═════ Input for this task
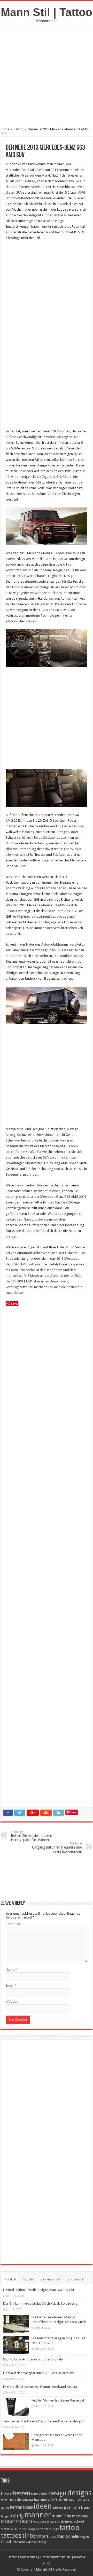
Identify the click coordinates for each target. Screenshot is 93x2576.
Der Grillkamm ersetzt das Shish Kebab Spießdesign (41, 2303)
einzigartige (31, 2499)
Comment (13, 1924)
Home (5, 129)
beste (6, 2493)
══════════
The material above must be reproduced line for line, with the images omitted.

Identify the click coordinates for each target. Screenshot is 93x2576.
Der Grillkamm ersetzt das Shish Kebab Spießdesign (41, 2303)
einzigartige (31, 2499)
Comment (13, 1924)
Home (5, 129)
beste (6, 2493)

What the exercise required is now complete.